Entre Poreuse et La Croisée des marelles, la résolution de la problématique de Publie.net ne se fait pas de la même façon. On peut en rendre compte grâce au concept d’« arène des possibles » : si Poreuse trouve une solution médiane entre tous les supports et espaces de lecture (Jacquot et Jahjah, 2018b), il n’en est pas de même avec La Croisée des marelles. Comme elle l’explique dans une note de travail publié sur son blog[24], sa conceptrice a cherché à tirer profit sans compromis des potentialités permises par le logiciel iBooks d’Apple (en l’occurrence le carrousel). Cette version peut être comprise comme une solution radicale qui manifeste l’impossibilité de résoudre un problème identifié pour chacun des supports. L’articulation des régimes sémiotiques (texte, image, son, etc.) et sa dynamique interactive (l’inclusion du corps et du geste) semble redistribuer indéfiniment la carte des possibles. Ainsi, les arènes s’excluent mutuellement et jouent les unes contre les autres.

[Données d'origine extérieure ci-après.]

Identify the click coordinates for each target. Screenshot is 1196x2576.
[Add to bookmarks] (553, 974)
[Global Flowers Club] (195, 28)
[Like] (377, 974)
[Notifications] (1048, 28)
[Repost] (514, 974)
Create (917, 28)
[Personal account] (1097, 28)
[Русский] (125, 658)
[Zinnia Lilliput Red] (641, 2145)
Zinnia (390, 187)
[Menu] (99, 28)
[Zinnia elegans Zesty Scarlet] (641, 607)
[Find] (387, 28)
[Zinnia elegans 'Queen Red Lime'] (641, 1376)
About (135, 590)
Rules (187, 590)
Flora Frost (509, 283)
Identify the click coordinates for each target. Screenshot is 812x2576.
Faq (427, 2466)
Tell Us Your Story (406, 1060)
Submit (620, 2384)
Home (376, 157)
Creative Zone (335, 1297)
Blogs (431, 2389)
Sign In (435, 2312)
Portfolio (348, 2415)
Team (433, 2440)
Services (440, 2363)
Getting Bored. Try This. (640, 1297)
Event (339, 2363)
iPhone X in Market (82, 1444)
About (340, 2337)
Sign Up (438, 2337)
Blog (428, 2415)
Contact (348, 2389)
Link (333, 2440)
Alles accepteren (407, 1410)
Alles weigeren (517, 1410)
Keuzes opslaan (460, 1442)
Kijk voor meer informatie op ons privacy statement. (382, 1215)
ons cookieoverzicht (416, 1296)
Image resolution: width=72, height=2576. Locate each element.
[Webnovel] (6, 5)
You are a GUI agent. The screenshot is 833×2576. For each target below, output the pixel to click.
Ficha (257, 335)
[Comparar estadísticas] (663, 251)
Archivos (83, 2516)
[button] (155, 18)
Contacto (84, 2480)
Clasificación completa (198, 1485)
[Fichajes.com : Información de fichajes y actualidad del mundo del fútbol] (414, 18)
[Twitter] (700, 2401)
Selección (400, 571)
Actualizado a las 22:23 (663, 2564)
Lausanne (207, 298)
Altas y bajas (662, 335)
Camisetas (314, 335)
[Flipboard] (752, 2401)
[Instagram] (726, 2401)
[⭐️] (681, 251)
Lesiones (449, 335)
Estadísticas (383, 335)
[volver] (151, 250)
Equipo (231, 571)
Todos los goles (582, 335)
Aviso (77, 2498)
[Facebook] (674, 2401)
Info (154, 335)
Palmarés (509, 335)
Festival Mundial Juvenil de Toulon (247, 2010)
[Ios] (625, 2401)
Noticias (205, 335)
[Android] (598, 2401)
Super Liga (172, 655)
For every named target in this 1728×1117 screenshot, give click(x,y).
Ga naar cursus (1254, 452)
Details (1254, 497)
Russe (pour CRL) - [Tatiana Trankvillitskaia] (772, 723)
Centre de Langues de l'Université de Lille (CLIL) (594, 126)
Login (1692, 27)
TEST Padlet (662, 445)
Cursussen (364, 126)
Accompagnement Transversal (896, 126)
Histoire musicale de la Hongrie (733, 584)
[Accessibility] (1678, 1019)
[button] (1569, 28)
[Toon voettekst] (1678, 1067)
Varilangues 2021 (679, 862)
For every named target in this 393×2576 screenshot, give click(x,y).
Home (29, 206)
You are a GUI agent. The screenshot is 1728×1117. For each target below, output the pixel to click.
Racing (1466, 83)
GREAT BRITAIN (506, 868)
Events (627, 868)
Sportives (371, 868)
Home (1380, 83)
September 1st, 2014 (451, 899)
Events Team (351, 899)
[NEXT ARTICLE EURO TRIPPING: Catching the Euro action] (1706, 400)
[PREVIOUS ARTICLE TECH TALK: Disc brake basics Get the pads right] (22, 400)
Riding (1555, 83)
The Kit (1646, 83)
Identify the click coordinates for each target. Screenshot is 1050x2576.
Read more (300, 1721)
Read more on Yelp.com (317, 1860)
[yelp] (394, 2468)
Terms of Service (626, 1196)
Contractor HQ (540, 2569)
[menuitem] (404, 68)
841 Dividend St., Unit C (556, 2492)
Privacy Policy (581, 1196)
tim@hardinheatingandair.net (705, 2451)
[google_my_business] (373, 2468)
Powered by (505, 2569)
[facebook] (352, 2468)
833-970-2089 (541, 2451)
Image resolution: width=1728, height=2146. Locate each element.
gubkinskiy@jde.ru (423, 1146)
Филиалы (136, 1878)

Cette solution n’est cependant pas idéale, elle se révèle même partiellement insatisfaisante : si l’on prend en compte la dimension vécue, émotionnelle de l’expérience du textiel, on se rend compte qu’il génère également de la frustration. Dans un entretien daté du 14 mai 2014, soit un an après la conception de La Croisée des marelles, Roxane Lecomte revient sur son découragement face au textiel :

« Au bout d'un moment donné tu veux faire des choses, c'est pas possible, t'as des contraintes d'interopérabilité, moi ça me saoule, ça me saoule parce qu'y'a des clients, même des auteurs, parlons de Publie.net, y'a un rabat joie qui dit soit on fait qu'un projet pour l'iPad, soit pour l'iPad, le web, [...] soit on fait interopérable et je fais plusieurs versions parce que j'ai la possibilité de le faire. [...] j'essaie de donner des outils pour que les gens puissent accéder à tous les morceaux [d’un] livre mais là j'ai [parfois] 5 versions. Une version ePub, une version sans audio, une version Mobi., tu vois au bout d'un moment… Alors que si c'était un vrai format standard, ça passerait partout. Là je suis au bout de ma limite [...] nous un moment donné on s'avoue vaincus [...] »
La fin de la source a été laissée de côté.